▸ Stated task:
Format every line of the entries below as a Markdown table with the columns "No." and "Line", numbering the rows in order and leaving out blank lines.

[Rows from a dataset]
^^^^^^^^
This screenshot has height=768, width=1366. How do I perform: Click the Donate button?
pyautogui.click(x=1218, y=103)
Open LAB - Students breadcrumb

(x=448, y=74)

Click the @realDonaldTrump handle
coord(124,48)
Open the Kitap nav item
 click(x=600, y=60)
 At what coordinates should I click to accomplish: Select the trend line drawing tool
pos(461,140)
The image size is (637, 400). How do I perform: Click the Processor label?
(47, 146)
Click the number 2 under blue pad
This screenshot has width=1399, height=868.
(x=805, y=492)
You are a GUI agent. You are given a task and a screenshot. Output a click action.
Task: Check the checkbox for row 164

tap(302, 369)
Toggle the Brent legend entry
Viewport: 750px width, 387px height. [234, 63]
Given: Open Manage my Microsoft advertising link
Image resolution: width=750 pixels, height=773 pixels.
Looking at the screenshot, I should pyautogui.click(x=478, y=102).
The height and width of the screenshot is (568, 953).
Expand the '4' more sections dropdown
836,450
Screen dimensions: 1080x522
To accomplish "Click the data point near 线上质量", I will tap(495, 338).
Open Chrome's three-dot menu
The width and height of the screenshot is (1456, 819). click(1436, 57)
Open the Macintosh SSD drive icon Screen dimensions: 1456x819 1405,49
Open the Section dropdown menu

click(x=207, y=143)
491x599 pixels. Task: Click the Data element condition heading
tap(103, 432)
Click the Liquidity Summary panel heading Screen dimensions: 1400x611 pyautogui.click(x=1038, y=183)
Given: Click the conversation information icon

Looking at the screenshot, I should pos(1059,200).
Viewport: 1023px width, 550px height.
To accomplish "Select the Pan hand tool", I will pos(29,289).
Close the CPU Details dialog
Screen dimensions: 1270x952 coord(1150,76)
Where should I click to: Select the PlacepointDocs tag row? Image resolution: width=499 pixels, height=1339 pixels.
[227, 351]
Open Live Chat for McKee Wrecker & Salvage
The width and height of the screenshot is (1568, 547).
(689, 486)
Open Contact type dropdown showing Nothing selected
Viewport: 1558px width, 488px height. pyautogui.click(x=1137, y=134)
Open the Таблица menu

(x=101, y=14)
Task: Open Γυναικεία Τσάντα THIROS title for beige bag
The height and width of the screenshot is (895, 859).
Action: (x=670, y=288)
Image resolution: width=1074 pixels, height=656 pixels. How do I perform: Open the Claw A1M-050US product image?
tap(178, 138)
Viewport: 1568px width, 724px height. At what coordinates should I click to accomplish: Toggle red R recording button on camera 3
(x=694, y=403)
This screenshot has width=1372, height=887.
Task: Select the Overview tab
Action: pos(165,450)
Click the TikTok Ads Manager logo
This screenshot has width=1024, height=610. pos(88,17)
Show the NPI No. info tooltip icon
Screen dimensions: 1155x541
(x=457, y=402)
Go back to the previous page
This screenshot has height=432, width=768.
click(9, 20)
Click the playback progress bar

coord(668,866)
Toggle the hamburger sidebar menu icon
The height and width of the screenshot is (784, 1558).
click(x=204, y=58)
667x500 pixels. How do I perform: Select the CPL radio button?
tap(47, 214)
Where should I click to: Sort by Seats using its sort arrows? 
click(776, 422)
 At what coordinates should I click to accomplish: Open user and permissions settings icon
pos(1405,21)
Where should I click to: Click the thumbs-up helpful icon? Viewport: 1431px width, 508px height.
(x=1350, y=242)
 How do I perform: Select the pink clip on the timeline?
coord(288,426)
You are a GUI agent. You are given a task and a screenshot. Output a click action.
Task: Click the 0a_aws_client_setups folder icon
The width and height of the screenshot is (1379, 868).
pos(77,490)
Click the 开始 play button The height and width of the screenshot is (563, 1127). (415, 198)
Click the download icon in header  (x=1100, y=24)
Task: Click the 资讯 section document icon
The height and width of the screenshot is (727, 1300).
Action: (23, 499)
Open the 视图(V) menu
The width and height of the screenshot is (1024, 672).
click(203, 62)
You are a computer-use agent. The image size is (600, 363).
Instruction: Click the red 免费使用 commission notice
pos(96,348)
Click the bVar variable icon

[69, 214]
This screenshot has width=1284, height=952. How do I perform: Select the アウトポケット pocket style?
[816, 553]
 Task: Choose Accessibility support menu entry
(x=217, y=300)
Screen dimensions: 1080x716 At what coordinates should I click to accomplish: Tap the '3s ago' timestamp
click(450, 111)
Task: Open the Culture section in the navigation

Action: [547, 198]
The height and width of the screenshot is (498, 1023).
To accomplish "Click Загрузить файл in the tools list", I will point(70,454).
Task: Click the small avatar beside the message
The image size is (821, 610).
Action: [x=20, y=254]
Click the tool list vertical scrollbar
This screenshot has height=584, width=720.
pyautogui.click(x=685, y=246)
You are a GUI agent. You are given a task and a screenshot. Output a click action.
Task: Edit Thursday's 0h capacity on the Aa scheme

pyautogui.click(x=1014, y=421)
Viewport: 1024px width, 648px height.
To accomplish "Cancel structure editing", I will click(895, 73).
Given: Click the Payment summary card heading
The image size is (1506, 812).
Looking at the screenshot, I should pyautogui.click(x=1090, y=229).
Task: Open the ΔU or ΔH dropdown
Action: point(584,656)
^^^^^^^^
▸ Answer to this problem:
| No. | Line |
|---|---|
| 1 | This screenshot has height=768, width=1366. How do I perform: Click the Donate button? |
| 2 | pyautogui.click(x=1218, y=103) |
| 3 | Open LAB - Students breadcrumb |
| 4 | (x=448, y=74) |
| 5 | Click the @realDonaldTrump handle |
| 6 | coord(124,48) |
| 7 | Open the Kitap nav item |
| 8 |  click(x=600, y=60) |
| 9 |  At what coordinates should I click to accomplish: Select the trend line drawing tool |
| 10 | pos(461,140) |
| 11 | The image size is (637, 400). How do I perform: Click the Processor label? |
| 12 | (47, 146) |
| 13 | Click the number 2 under blue pad |
| 14 | This screenshot has width=1399, height=868. |
| 15 | (x=805, y=492) |
| 16 | You are a GUI agent. You are given a task and a screenshot. Output a click action. |
| 17 | Task: Check the checkbox for row 164 |
| 18 | tap(302, 369) |
| 19 | Toggle the Brent legend entry |
| 20 | Viewport: 750px width, 387px height. [234, 63] |
| 21 | Given: Open Manage my Microsoft advertising link |
| 22 | Image resolution: width=750 pixels, height=773 pixels. |
| 23 | Looking at the screenshot, I should pyautogui.click(x=478, y=102). |
| 24 | The height and width of the screenshot is (568, 953). |
| 25 | Expand the '4' more sections dropdown |
| 26 | 836,450 |
| 27 | Screen dimensions: 1080x522 |
| 28 | To accomplish "Click the data point near 线上质量", I will tap(495, 338). |
| 29 | Open Chrome's three-dot menu |
| 30 | The width and height of the screenshot is (1456, 819). click(1436, 57) |
| 31 | Open the Macintosh SSD drive icon Screen dimensions: 1456x819 1405,49 |
| 32 | Open the Section dropdown menu |
| 33 | click(x=207, y=143) |
| 34 | 491x599 pixels. Task: Click the Data element condition heading |
| 35 | tap(103, 432) |
| 36 | Click the Liquidity Summary panel heading Screen dimensions: 1400x611 pyautogui.click(x=1038, y=183) |
| 37 | Given: Click the conversation information icon |
| 38 | Looking at the screenshot, I should pos(1059,200). |
| 39 | Viewport: 1023px width, 550px height. |
| 40 | To accomplish "Select the Pan hand tool", I will pos(29,289). |
| 41 | Close the CPU Details dialog |
| 42 | Screen dimensions: 1270x952 coord(1150,76) |
| 43 | Where should I click to: Select the PlacepointDocs tag row? Image resolution: width=499 pixels, height=1339 pixels. |
| 44 | [227, 351] |
| 45 | Open Live Chat for McKee Wrecker & Salvage |
| 46 | The width and height of the screenshot is (1568, 547). |
| 47 | (689, 486) |
| 48 | Open Contact type dropdown showing Nothing selected |
| 49 | Viewport: 1558px width, 488px height. pyautogui.click(x=1137, y=134) |
| 50 | Open the Таблица menu |
| 51 | (x=101, y=14) |
| 52 | Task: Open Γυναικεία Τσάντα THIROS title for beige bag |
| 53 | The height and width of the screenshot is (895, 859). |
| 54 | Action: (x=670, y=288) |
| 55 | Image resolution: width=1074 pixels, height=656 pixels. How do I perform: Open the Claw A1M-050US product image? |
| 56 | tap(178, 138) |
| 57 | Viewport: 1568px width, 724px height. At what coordinates should I click to accomplish: Toggle red R recording button on camera 3 |
| 58 | (x=694, y=403) |
| 59 | This screenshot has width=1372, height=887. |
| 60 | Task: Select the Overview tab |
| 61 | Action: pos(165,450) |
| 62 | Click the TikTok Ads Manager logo |
| 63 | This screenshot has width=1024, height=610. pos(88,17) |
| 64 | Show the NPI No. info tooltip icon |
| 65 | Screen dimensions: 1155x541 |
| 66 | (x=457, y=402) |
| 67 | Go back to the previous page |
| 68 | This screenshot has height=432, width=768. |
| 69 | click(9, 20) |
| 70 | Click the playback progress bar |
| 71 | coord(668,866) |
| 72 | Toggle the hamburger sidebar menu icon |
| 73 | The height and width of the screenshot is (784, 1558). |
| 74 | click(x=204, y=58) |
| 75 | 667x500 pixels. How do I perform: Select the CPL radio button? |
| 76 | tap(47, 214) |
| 77 | Where should I click to: Sort by Seats using its sort arrows?  |
| 78 | click(776, 422) |
| 79 |  At what coordinates should I click to accomplish: Open user and permissions settings icon |
| 80 | pos(1405,21) |
| 81 | Where should I click to: Click the thumbs-up helpful icon? Viewport: 1431px width, 508px height. |
| 82 | (x=1350, y=242) |
| 83 |  How do I perform: Select the pink clip on the timeline? |
| 84 | coord(288,426) |
| 85 | You are a GUI agent. You are given a task and a screenshot. Output a click action. |
| 86 | Task: Click the 0a_aws_client_setups folder icon |
| 87 | The width and height of the screenshot is (1379, 868). |
| 88 | pos(77,490) |
| 89 | Click the 开始 play button The height and width of the screenshot is (563, 1127). (415, 198) |
| 90 | Click the download icon in header  (x=1100, y=24) |
| 91 | Task: Click the 资讯 section document icon |
| 92 | The height and width of the screenshot is (727, 1300). |
| 93 | Action: (23, 499) |
| 94 | Open the 视图(V) menu |
| 95 | The width and height of the screenshot is (1024, 672). |
| 96 | click(203, 62) |
| 97 | You are a computer-use agent. The image size is (600, 363). |
| 98 | Instruction: Click the red 免费使用 commission notice |
| 99 | pos(96,348) |
| 100 | Click the bVar variable icon |
| 101 | [69, 214] |
| 102 | This screenshot has width=1284, height=952. How do I perform: Select the アウトポケット pocket style? |
| 103 | [816, 553] |
| 104 |  Task: Choose Accessibility support menu entry |
| 105 | (x=217, y=300) |
| 106 | Screen dimensions: 1080x716 At what coordinates should I click to accomplish: Tap the '3s ago' timestamp |
| 107 | click(450, 111) |
| 108 | Task: Open the Culture section in the navigation |
| 109 | Action: [547, 198] |
| 110 | The height and width of the screenshot is (498, 1023). |
| 111 | To accomplish "Click Загрузить файл in the tools list", I will point(70,454). |
| 112 | Task: Click the small avatar beside the message |
| 113 | The image size is (821, 610). |
| 114 | Action: [x=20, y=254] |
| 115 | Click the tool list vertical scrollbar |
| 116 | This screenshot has height=584, width=720. |
| 117 | pyautogui.click(x=685, y=246) |
| 118 | You are a GUI agent. You are given a task and a screenshot. Output a click action. |
| 119 | Task: Edit Thursday's 0h capacity on the Aa scheme |
| 120 | pyautogui.click(x=1014, y=421) |
| 121 | Viewport: 1024px width, 648px height. |
| 122 | To accomplish "Cancel structure editing", I will click(895, 73). |
| 123 | Given: Click the Payment summary card heading |
| 124 | The image size is (1506, 812). |
| 125 | Looking at the screenshot, I should pyautogui.click(x=1090, y=229). |
| 126 | Task: Open the ΔU or ΔH dropdown |
| 127 | Action: point(584,656) |